Segment Start: Records to use

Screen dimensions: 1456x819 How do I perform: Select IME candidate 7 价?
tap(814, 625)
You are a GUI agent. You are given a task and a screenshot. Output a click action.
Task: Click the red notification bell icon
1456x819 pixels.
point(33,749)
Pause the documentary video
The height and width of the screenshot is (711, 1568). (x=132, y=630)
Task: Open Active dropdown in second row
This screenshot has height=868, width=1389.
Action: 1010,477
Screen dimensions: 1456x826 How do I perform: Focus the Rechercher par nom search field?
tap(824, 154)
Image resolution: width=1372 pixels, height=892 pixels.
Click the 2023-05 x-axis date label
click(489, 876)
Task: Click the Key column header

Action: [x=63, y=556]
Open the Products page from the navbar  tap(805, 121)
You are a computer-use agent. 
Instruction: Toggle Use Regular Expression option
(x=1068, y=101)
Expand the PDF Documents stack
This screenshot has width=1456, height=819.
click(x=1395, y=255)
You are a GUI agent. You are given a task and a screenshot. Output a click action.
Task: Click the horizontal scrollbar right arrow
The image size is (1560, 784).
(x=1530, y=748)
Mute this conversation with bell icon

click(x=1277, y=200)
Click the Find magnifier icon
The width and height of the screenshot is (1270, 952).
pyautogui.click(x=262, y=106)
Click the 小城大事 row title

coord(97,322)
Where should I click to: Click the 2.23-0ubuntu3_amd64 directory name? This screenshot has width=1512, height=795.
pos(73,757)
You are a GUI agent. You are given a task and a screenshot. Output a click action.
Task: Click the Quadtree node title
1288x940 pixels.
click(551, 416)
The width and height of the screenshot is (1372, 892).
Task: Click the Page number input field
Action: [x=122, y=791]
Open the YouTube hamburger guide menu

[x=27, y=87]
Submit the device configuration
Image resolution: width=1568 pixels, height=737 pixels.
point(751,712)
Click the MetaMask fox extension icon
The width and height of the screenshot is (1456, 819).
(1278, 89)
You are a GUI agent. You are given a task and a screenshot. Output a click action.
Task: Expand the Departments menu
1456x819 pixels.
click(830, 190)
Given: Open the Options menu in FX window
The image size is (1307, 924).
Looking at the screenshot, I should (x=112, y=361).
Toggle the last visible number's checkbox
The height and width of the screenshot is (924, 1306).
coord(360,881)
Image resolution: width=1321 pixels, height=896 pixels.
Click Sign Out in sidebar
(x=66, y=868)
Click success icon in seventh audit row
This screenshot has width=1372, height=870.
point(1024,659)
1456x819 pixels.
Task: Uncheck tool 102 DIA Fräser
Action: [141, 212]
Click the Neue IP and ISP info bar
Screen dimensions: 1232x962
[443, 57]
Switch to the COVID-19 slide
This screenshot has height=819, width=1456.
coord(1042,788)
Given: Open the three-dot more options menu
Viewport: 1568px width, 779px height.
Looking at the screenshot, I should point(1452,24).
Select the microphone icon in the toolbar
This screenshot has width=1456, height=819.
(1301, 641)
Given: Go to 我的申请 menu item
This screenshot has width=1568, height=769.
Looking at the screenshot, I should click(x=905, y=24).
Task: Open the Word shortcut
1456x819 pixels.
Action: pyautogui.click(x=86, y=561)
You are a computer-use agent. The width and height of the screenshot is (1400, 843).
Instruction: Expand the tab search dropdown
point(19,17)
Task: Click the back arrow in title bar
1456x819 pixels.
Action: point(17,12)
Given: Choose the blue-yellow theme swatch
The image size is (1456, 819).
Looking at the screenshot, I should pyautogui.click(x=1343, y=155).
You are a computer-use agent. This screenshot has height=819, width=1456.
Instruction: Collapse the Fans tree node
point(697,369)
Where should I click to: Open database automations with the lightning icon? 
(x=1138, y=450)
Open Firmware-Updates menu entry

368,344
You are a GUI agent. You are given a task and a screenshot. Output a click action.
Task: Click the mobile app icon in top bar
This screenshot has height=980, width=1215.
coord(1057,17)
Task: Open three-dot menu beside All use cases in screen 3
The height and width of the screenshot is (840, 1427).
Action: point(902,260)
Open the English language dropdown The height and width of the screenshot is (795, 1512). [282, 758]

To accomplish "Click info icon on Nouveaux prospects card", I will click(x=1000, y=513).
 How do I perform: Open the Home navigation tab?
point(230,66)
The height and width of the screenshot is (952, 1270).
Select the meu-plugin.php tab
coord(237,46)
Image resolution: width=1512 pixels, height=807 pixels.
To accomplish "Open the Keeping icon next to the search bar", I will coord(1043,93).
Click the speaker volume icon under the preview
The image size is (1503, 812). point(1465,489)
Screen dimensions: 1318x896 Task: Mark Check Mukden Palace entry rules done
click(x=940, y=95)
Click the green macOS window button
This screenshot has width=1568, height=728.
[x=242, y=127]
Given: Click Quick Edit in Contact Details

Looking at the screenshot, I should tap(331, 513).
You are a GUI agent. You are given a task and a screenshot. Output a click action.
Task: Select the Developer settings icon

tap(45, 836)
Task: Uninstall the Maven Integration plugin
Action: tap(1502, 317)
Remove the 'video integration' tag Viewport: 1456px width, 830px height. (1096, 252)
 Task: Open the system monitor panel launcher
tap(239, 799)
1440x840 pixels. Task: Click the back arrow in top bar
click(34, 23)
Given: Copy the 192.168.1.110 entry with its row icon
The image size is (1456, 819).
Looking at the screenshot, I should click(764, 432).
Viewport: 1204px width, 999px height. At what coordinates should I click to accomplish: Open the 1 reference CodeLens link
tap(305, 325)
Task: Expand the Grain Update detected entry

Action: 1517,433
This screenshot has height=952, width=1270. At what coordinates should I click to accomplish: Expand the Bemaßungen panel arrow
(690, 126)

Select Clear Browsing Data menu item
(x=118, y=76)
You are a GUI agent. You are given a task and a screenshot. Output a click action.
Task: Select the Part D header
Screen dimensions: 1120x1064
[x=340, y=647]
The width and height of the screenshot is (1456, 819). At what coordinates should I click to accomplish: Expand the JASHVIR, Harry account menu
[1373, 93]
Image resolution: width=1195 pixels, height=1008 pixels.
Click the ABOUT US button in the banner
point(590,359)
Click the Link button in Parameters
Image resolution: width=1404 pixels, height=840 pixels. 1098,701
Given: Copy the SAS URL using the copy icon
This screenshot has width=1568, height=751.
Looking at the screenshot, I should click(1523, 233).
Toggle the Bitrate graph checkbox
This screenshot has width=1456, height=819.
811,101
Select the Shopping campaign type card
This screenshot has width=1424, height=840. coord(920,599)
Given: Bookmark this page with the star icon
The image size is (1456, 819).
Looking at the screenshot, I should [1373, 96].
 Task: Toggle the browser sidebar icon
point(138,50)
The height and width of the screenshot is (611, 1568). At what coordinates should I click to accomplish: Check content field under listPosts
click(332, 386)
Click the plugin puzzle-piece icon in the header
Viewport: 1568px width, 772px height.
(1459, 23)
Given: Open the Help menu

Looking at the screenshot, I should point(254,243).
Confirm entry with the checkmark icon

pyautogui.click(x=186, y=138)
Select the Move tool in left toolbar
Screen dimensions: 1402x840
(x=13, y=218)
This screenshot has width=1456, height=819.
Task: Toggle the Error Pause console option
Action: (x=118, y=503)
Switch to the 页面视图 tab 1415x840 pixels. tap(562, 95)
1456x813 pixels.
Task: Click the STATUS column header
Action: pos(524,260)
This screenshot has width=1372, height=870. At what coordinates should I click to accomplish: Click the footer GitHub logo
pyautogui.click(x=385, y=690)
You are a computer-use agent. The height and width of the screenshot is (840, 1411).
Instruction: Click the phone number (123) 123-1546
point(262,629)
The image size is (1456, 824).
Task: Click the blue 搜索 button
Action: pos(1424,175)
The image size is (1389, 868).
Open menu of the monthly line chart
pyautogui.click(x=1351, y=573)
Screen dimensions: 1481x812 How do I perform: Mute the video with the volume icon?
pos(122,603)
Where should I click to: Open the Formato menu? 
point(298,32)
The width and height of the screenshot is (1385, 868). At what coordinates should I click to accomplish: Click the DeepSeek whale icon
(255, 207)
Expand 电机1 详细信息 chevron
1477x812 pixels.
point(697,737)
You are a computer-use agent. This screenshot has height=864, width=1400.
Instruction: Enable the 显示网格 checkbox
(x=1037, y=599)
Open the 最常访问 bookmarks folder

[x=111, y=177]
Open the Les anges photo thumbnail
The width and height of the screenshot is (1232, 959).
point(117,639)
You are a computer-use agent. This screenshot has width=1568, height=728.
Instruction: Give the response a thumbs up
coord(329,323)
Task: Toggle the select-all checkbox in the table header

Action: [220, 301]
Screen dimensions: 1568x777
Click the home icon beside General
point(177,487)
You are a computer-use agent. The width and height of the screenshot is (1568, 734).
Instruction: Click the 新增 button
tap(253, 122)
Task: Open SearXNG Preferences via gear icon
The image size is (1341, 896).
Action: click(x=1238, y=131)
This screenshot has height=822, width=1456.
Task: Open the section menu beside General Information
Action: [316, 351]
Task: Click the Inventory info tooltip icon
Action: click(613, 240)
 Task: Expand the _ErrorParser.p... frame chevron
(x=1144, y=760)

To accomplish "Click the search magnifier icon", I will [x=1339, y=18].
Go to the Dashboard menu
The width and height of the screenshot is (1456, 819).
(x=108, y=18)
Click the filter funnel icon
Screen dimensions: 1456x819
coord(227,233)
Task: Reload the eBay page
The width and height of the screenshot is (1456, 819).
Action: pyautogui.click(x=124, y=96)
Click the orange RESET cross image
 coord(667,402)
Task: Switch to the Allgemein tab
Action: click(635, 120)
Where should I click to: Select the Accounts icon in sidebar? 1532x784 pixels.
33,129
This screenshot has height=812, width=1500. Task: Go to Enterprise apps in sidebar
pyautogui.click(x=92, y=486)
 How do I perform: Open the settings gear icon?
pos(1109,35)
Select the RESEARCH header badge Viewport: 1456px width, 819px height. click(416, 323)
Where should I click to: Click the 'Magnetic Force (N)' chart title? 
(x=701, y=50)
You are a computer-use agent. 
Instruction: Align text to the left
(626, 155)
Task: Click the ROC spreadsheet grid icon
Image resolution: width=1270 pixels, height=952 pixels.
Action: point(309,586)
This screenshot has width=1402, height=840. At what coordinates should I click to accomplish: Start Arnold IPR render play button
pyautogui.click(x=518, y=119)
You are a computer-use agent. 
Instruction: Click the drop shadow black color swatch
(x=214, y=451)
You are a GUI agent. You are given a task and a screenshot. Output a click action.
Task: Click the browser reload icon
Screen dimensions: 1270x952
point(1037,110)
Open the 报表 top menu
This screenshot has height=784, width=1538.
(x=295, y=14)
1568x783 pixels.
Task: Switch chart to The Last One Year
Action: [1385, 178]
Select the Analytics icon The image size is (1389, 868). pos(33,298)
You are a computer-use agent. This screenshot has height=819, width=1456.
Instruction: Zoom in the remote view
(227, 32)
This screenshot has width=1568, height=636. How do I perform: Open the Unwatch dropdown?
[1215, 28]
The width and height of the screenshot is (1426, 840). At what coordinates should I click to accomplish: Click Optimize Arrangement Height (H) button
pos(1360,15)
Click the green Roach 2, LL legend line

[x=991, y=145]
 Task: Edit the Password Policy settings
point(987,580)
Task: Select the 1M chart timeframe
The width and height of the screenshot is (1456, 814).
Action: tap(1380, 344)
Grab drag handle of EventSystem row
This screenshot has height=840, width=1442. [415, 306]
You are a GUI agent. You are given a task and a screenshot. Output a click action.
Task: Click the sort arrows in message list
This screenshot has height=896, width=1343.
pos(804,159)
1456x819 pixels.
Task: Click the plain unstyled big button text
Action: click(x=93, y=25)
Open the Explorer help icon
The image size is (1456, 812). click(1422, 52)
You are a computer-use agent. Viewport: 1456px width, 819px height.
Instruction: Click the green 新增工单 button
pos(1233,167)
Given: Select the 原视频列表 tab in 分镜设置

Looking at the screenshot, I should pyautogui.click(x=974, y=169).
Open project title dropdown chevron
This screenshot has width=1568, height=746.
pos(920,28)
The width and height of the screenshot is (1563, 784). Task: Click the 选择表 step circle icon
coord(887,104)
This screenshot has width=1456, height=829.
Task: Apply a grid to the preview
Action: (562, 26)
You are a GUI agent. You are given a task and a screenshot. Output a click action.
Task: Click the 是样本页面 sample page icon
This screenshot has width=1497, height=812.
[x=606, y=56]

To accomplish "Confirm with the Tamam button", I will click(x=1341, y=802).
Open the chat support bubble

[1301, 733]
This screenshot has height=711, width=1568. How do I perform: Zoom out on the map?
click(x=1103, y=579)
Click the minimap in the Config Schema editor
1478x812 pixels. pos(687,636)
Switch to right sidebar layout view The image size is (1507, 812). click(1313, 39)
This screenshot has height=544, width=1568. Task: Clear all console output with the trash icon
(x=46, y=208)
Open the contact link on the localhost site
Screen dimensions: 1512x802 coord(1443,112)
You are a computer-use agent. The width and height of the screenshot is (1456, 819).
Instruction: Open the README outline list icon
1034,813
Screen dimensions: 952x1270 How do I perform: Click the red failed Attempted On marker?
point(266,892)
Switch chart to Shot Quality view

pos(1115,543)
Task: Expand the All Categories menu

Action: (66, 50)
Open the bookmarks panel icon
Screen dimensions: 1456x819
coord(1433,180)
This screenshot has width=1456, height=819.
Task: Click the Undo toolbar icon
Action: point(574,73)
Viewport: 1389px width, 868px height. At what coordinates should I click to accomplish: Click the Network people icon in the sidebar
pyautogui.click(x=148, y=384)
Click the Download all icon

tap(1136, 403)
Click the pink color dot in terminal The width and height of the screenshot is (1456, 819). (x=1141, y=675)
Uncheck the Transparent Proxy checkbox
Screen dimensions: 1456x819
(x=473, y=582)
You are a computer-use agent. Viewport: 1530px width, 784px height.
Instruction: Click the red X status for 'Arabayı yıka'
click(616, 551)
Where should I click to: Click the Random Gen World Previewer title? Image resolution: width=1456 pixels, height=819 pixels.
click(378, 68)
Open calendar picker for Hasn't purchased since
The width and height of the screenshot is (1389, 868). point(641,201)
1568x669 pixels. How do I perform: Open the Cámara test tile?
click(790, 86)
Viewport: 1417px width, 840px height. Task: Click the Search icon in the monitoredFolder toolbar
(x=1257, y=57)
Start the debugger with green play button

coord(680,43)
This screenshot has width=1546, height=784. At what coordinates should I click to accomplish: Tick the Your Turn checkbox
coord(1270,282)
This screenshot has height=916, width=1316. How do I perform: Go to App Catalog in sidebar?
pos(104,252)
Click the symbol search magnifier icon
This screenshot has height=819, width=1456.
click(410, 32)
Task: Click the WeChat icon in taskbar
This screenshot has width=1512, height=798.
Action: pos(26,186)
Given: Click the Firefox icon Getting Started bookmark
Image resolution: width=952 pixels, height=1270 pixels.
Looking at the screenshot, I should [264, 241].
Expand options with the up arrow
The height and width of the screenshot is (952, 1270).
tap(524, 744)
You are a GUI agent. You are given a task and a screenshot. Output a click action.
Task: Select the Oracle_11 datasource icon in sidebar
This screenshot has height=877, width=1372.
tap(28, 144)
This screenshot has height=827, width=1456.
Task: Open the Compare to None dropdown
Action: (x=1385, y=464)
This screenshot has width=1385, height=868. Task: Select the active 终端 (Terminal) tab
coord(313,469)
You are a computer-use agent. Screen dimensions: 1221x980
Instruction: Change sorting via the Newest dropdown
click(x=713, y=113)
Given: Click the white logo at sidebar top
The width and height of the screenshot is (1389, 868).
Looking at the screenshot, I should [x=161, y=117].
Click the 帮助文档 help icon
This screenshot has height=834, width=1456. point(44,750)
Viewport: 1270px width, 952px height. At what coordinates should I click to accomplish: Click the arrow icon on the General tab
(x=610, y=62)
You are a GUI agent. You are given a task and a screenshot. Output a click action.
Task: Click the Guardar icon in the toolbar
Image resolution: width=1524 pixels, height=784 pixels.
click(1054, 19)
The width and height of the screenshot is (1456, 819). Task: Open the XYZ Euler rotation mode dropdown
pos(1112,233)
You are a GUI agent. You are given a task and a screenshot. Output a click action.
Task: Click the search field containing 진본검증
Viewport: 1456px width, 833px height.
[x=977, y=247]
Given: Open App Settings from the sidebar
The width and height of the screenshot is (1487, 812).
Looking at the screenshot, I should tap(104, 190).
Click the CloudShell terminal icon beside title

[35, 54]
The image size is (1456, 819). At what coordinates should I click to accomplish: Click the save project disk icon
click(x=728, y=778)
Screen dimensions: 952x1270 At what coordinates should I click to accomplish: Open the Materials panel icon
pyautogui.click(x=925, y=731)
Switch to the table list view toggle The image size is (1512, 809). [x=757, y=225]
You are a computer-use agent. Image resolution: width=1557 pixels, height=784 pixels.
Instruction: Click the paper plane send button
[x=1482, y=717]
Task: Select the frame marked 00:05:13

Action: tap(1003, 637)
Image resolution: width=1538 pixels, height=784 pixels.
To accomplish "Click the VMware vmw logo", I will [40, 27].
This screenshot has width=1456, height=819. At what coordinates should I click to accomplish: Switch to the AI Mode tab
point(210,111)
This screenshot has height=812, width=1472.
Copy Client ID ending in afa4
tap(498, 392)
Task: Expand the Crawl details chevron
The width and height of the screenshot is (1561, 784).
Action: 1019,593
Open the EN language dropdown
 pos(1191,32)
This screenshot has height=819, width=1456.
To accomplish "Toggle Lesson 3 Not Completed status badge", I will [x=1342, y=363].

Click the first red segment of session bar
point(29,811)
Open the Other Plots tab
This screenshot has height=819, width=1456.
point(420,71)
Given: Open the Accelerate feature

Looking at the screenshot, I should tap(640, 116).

Segment End: Records to use

Task goal: Look over the records above, and wherever a line contains the string "badge", copy that line.

Written answer:
Select the RESEARCH header badge Viewport: 1456px width, 819px height. click(416, 323)
To accomplish "Toggle Lesson 3 Not Completed status badge", I will [x=1342, y=363].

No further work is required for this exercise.